Extract >>
====

She seemed to have charted her own course. She, and she alone, knew just what it was she needed to process the death of her only sibling, her younger brother. It was a short learning curve for me, thankfully, to see that I was but a witness to her grief … not a conduit for it.
I sat at the ready, week after week, waiting to see what direction our session for the day would take us. And each week, this young girl bravely forged ahead, exploring every nook and cranny of sadness that occupied her mind, heart and soul. At times she would laugh and appear like any other kid, yet her tears betrayed the facade she tried so hard to maintain.
Over time, she trusted me enough to clue me in on her “game plan” for grief. Her rules seemed simple enough…
• Keep smiling
• Act like everything’s okay
• Don’t upset the others around you
• Don’t be one other thing for your parents
to worry about
• Keep your tears in check.
But, for a 50-minute period, one day a week, she could touch the pain that she worked so hard to avoid the rest of the time. From that hurt stemmed drawings, collages and sculptures … pieces of art that served as tangible reminders of the loss that she had sustained. Abandoning the “rules” for those fleeting moments each week got her out of her head and into her heart … a heart that spoke of the loss of her brother, as well as the loss of a father and mother as she once knew them … a mother and father that were previously untouched by the clutches of sorrow.
She pounded clay, smashed blocks, drew pictures, told me stories and sometimes sat in silence. She made it clear that she would call the shots, and I was pleased to let her. She was my teacher and I, her willing student.
what kids say:
The child depicted in the prior scenario portrays the experience of many grieving children. Children will often minimize their grief so as not to add to the burden of those that grieve around them. It is not unusual for children to say something similar to the following:
• “I didn’t want to say anything or mention anything that would make my parents even sadder.”
• “I wanted to pretend like everything was fine…that if I acted that way long enough, maybe it would come true.”
• “I didn’t want to see my mom cry anymore. She was sad enough. I didn’t want her to worry about my grief, too. I just kept it to myself.”
what parents say:
It is not uncommon for parents to want to also shield their children from their grief.

====

Stated task A >> Translate this sentence from the passage on children's grief above into Spanish: "Children will often minimize their grief so as not to add to the burden of those that grieve around them."
Stated task B >> Reproduce everything in the passage on children's grief above, from "I sat at the" down to "hard to maintain.", without changes.

====

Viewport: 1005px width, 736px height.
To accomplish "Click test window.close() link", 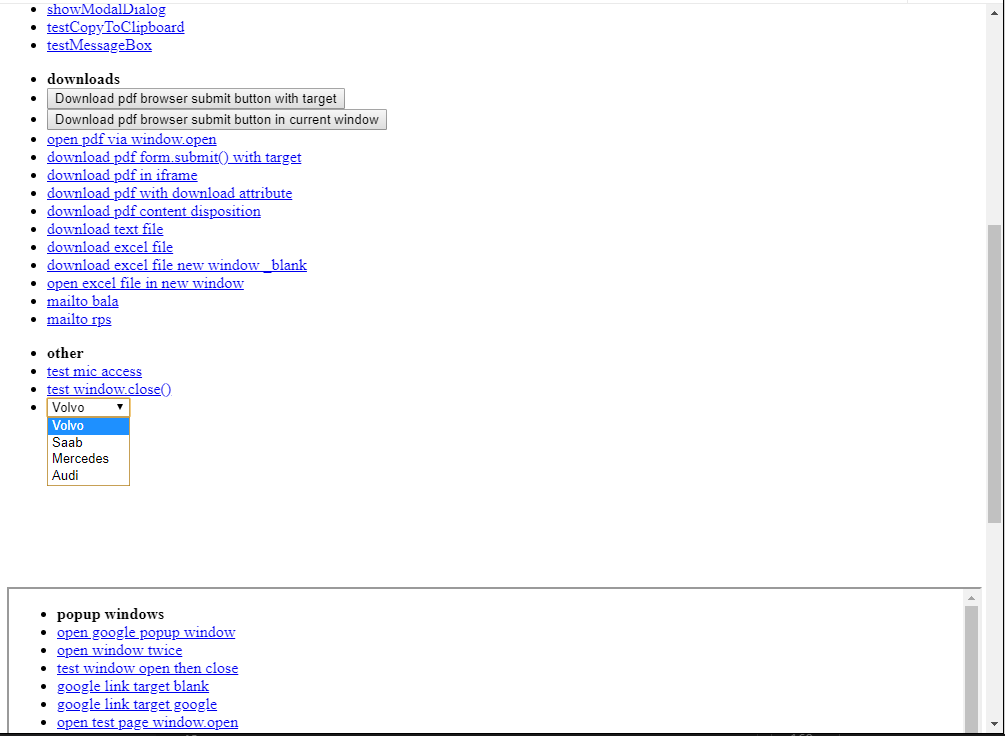I will tap(108, 389).
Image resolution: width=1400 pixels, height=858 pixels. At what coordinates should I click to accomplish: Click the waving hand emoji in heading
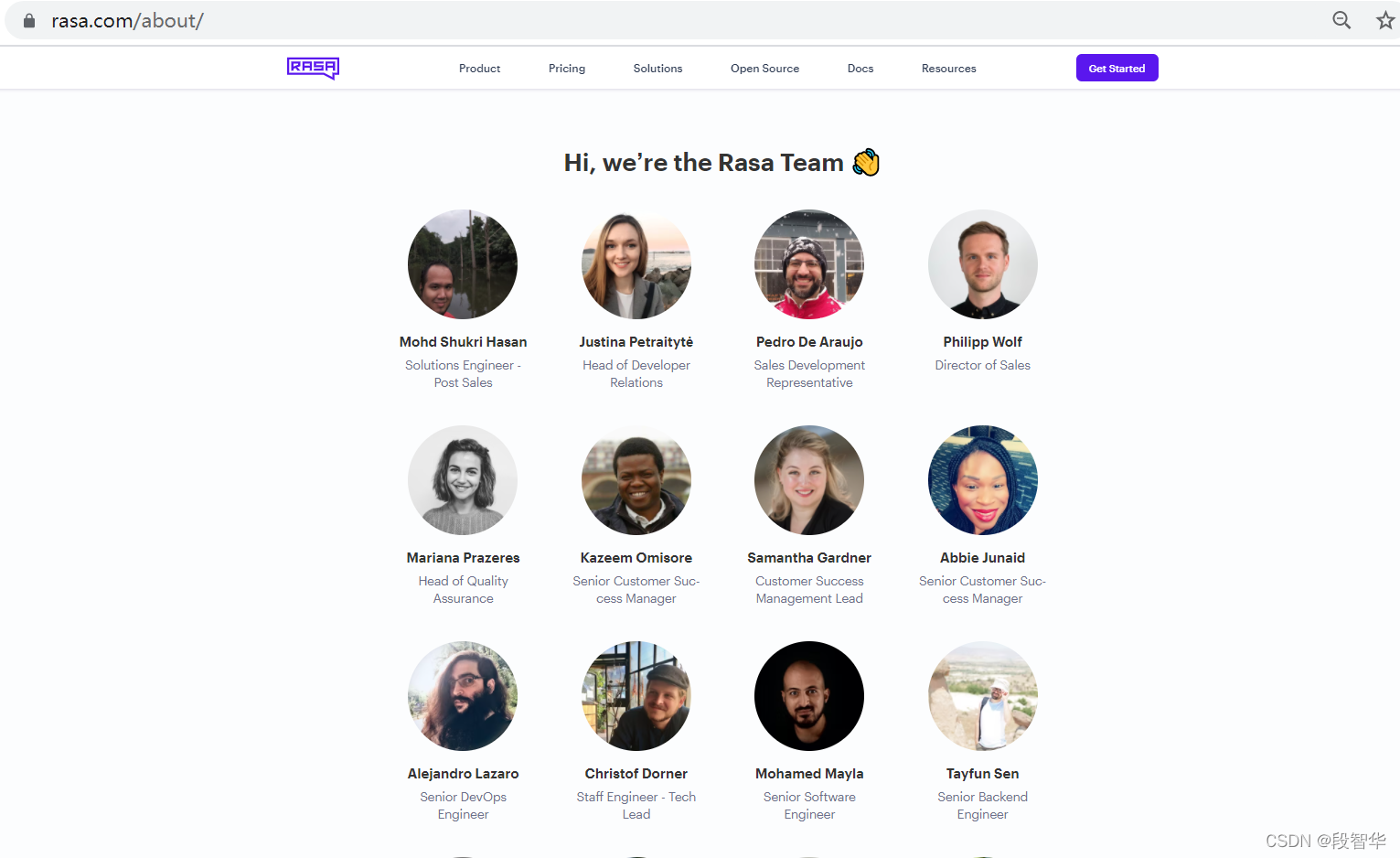click(x=866, y=163)
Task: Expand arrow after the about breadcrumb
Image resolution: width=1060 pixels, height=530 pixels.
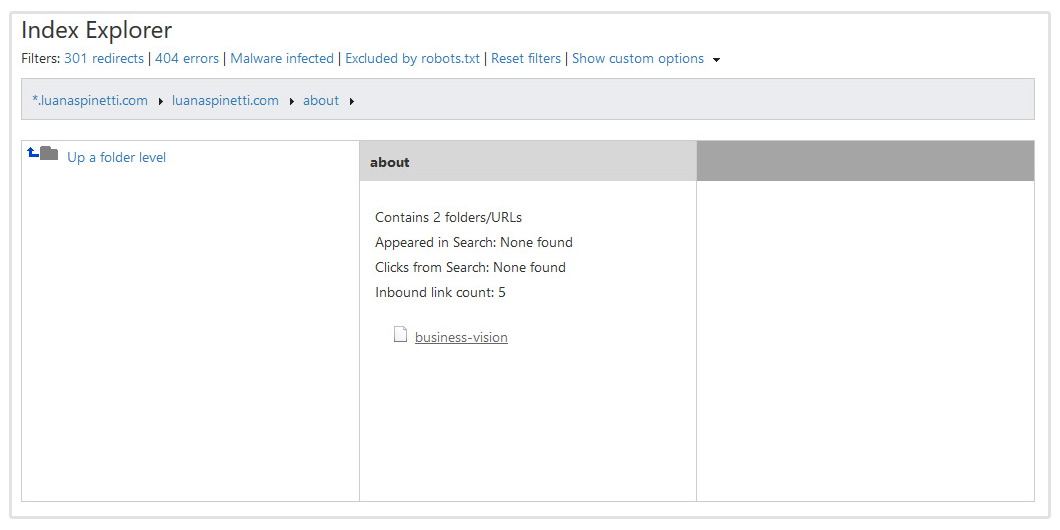Action: click(x=352, y=101)
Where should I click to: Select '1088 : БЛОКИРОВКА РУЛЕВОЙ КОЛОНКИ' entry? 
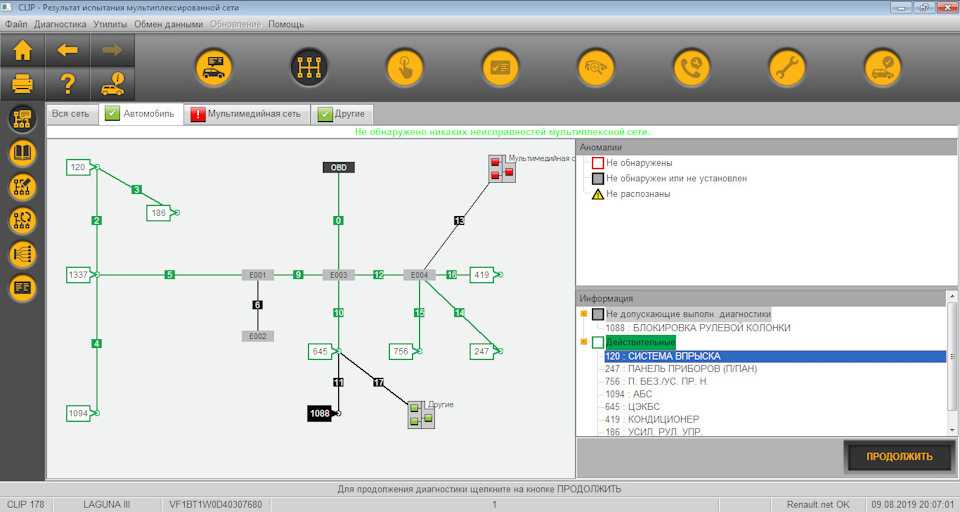pyautogui.click(x=697, y=328)
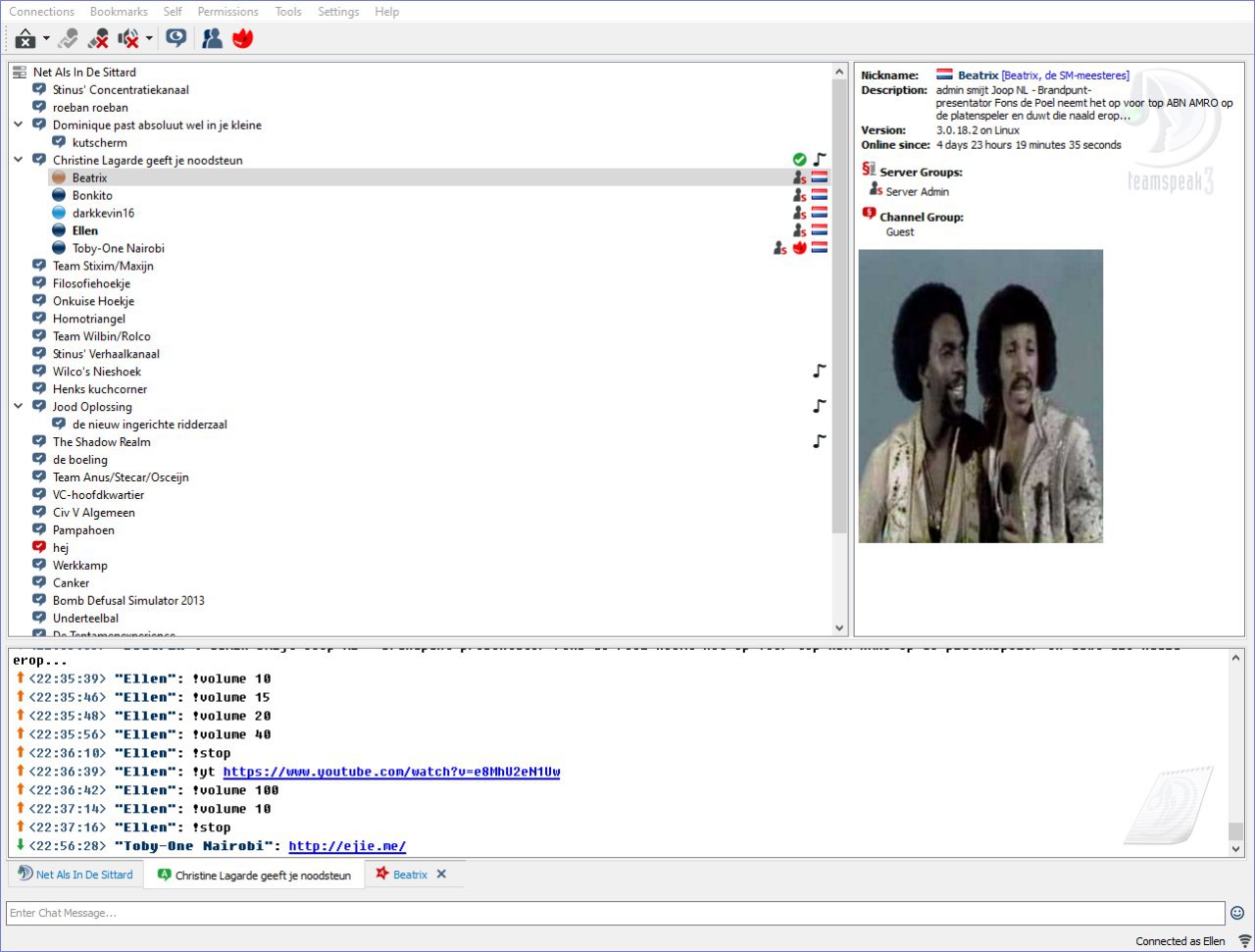Open the Away status dropdown arrow
Viewport: 1255px width, 952px height.
click(x=46, y=38)
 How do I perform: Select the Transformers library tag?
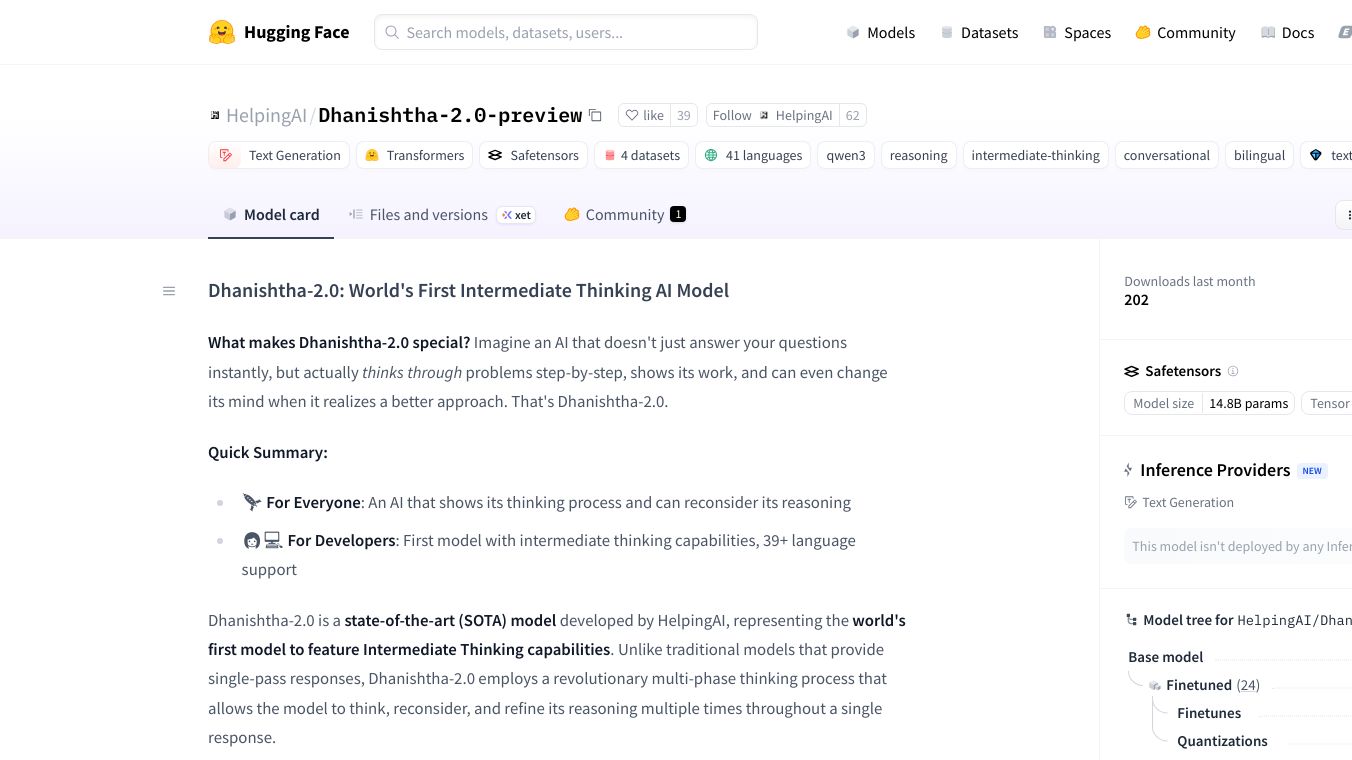click(415, 155)
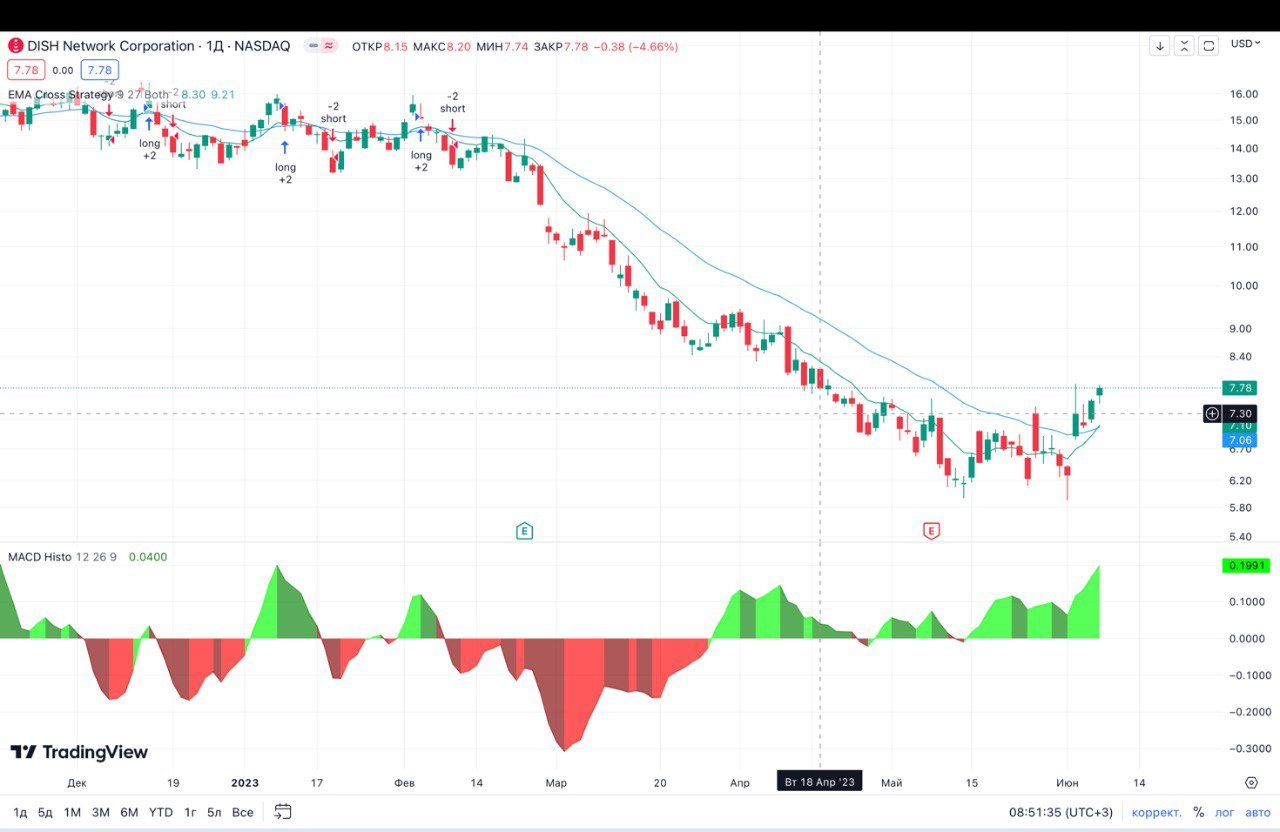Click the red earnings E marker
The width and height of the screenshot is (1280, 832).
931,531
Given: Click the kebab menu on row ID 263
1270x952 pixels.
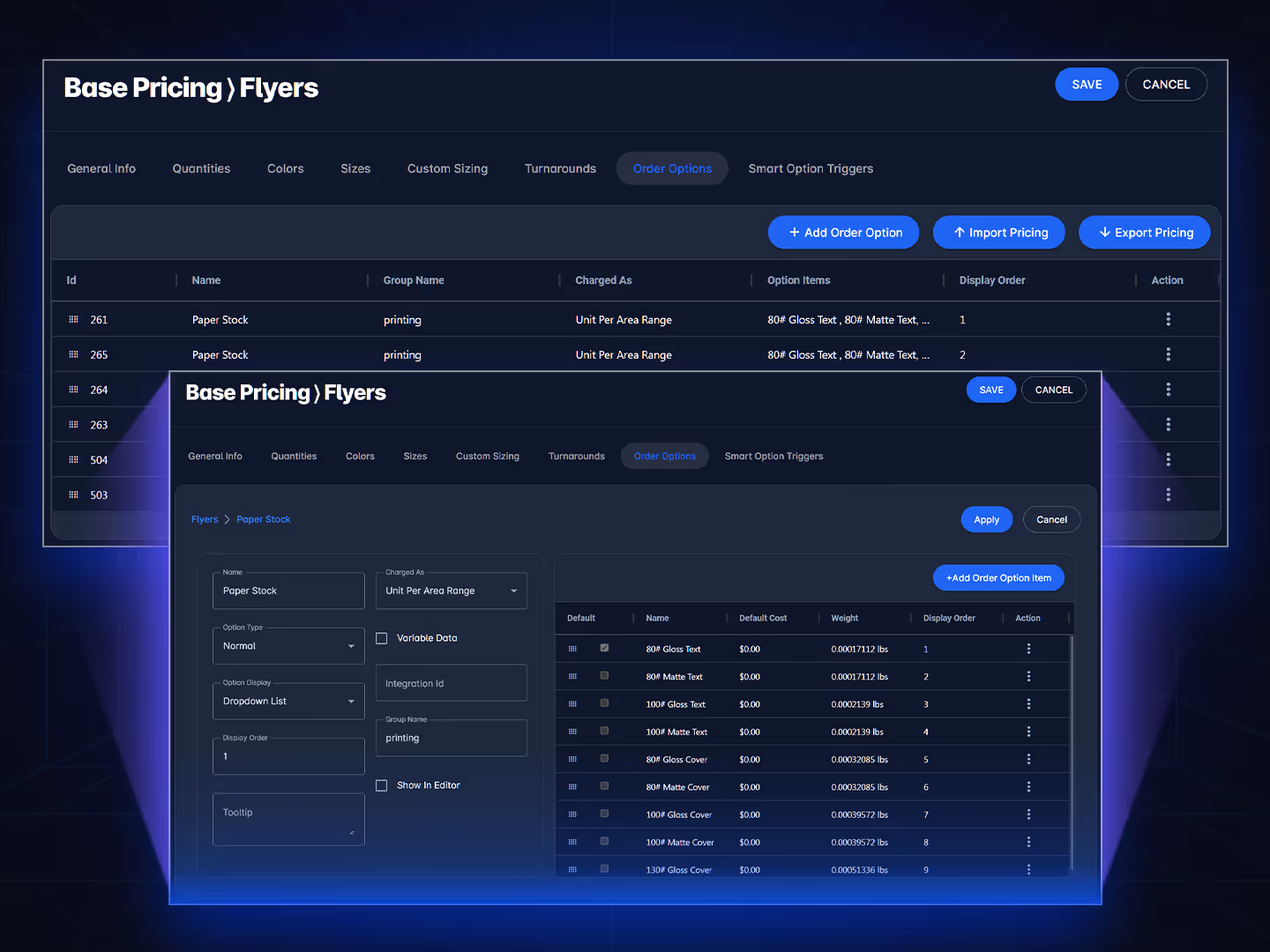Looking at the screenshot, I should click(1169, 424).
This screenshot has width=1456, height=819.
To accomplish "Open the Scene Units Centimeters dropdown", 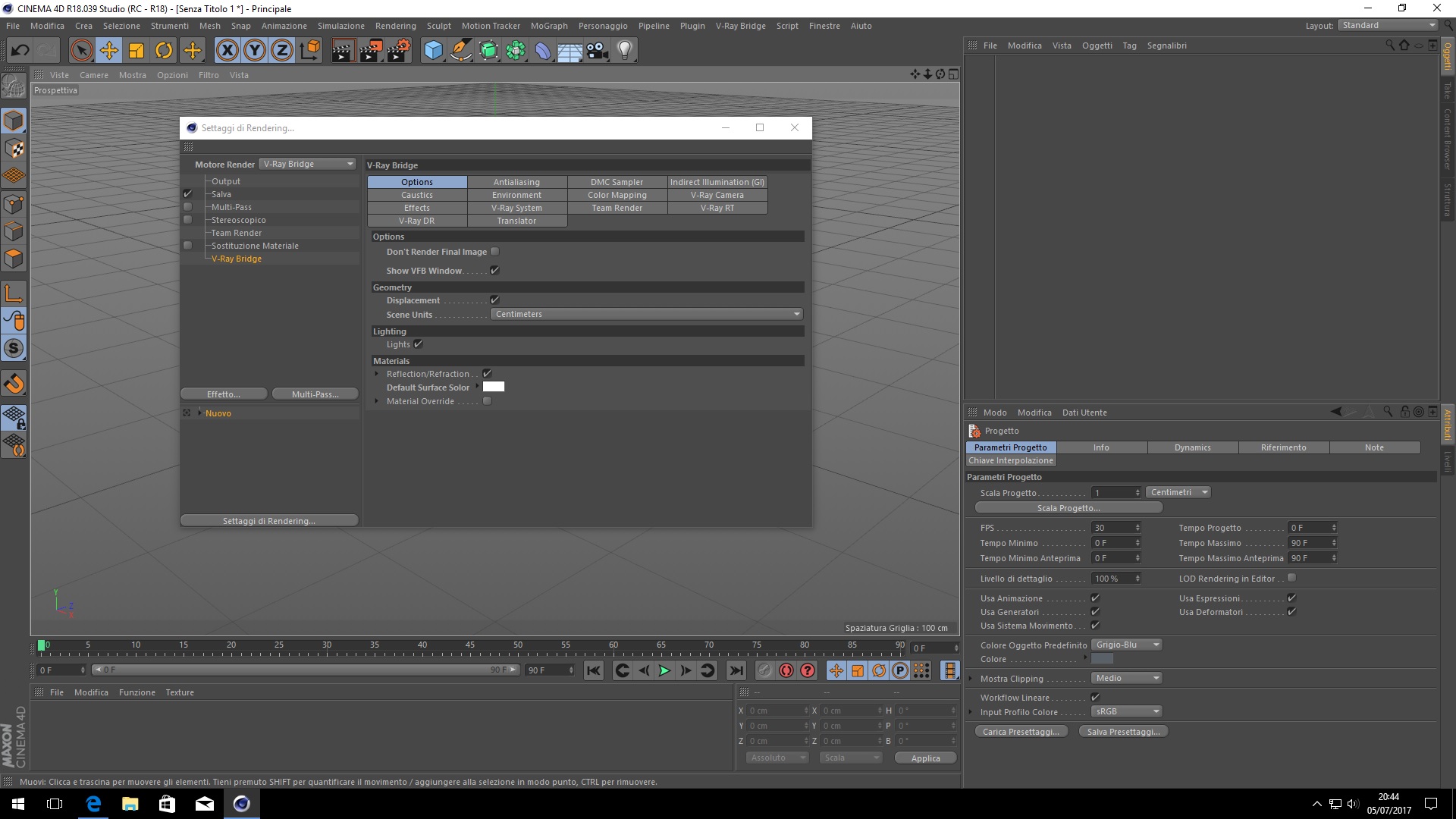I will pos(647,314).
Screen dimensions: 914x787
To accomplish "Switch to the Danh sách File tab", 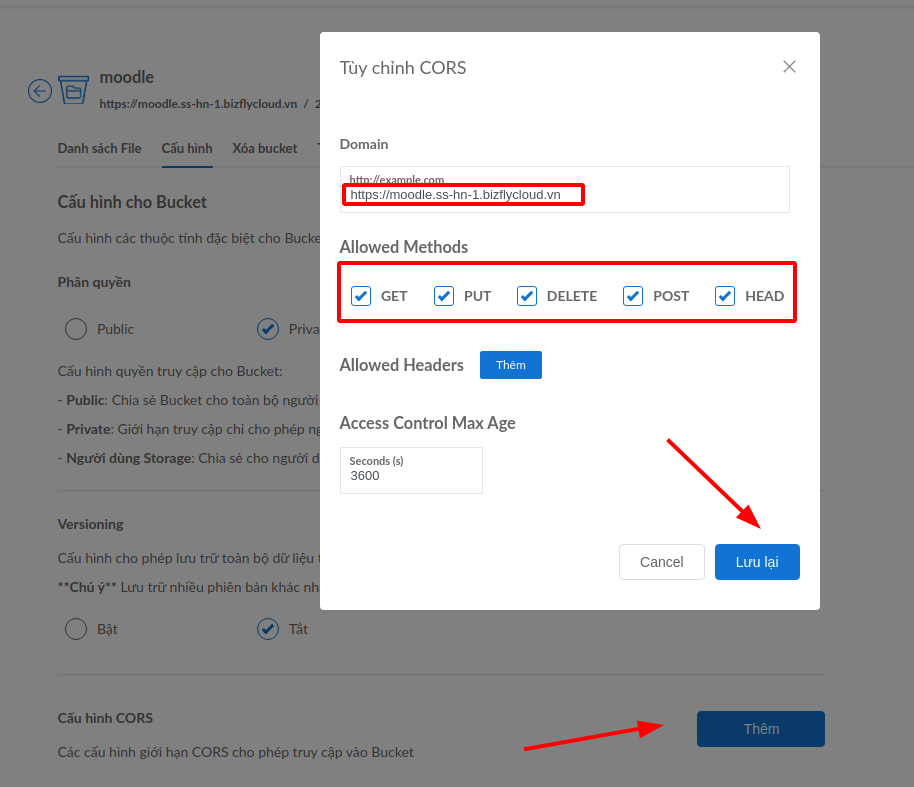I will (99, 148).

====

Full answer A >> Los niños a menudo minimizan su duelo para no aumentar la carga de quienes están de duelo a su alrededor.

Full answer B >>
I sat at the ready, week after week, waiting to see what direction our session for the day would take us. And each week, this young girl bravely forged ahead, exploring every nook and cranny of sadness that occupied her mind, heart and soul. At times she would laugh and appear like any other kid, yet her tears betrayed the facade she tried so hard to maintain.